Non c’è nulla di violento nell’immagine di un feto eppure vederne uno di plastica dentro a una scatolina ha suscitato la più scomposta e assurda delle reazioni: Pina Picierno arriva a scomodare parole come fondamentalismo, violenza ricattatoria, oscurantismo patriarcale per definire il gesto di chi, semplicemente, l’ha messa davanti all’immagine della verità.

E la verità è che un feto, nel momento in cui viene strappato dal ventre materno, ha le fattezze di quello che le hanno recapitato in quella scatolina piena di violenza e oscurantismo patriarcale: è vita.

Non vita in potenza: vita.
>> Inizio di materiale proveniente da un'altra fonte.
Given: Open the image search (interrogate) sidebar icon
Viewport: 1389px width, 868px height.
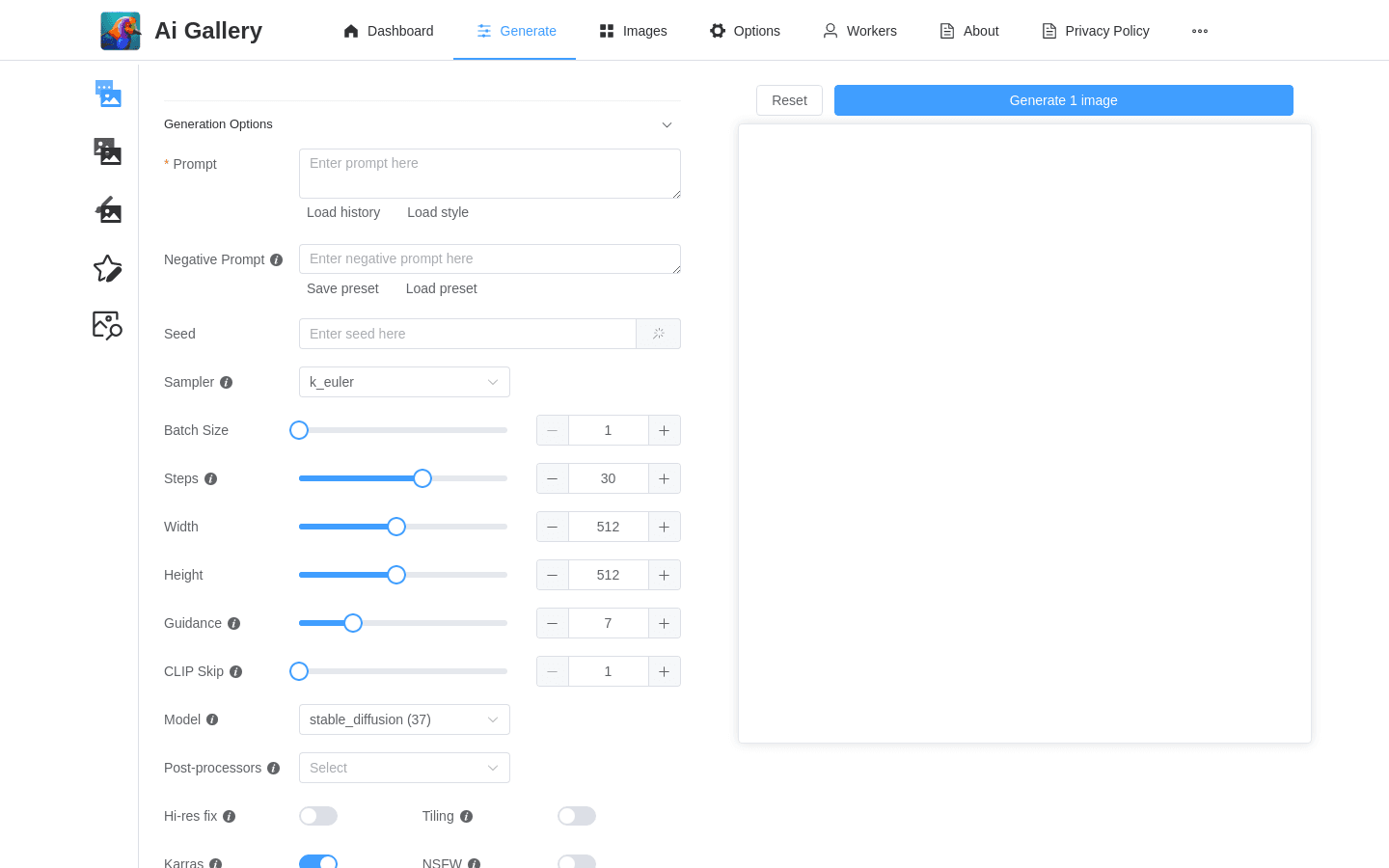Looking at the screenshot, I should pyautogui.click(x=108, y=325).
Già perfetta e compiuta in sé.

E l’aborto è negazione di quella vita.

Quindi, chi si batte perché quella vita possa essere negata in modo facile, veloce, indolore, con quella vita, con quell’immagine, deve fare i conti.

Tutti i giorni.

Dovrebbe tenere quel feto di plastica sulla scrivania, mentre si batte per la libertà di sopprimerlo con la stessa facilità con cui si beve un frullato, mentre blatera di diritti, di libertà, di scelta, di civiltà negando che quella sia vita.

Se l’Onorevole ha bisogno di manipolare la realtà per accettare e rendere accettabili le proprie “battaglie di civiltà”, se ha bisogno di negare che quella che si strappa dal ventre materno sia vita, se deve volgere lo sguardo altrove perché la vista di una “riproduzione in plastica di un feto” le suscita senso di colpa, forse dovrebbe cominciare a domandarsi se quella in cui ha scelto di stare sia la parte giusta.

E, già che c’è, potrebbe anche vergognarsi di aver scritto che l’immagine di un feto sarebbe “uno schiaffo in faccia a tutte le donne che un figlio lo hanno perso o che non possono averlo”: lo schiaffo in faccia a quelle donne, Onorevole, lo danno tutti i giorni quelle che ricorrono all’aborto come metodo anticoncezionale, quelle che campeggiano sorridenti sui manifesti 6×3 raccontando di come sia facile sbarazzarsi di un figlio con una compressa, quelle che “ho abortito e sono felice”.

Lo schiaffo a quelle povere donne che hanno amorevolmente portato in grembo un figlio e lo hanno perso prematuramente lo date voi, quando parlate di grumo di sangue, figlio non voluto, incomodo di cui sbarazzarsi in fretta e nella maniera più veloce e indolore possibile.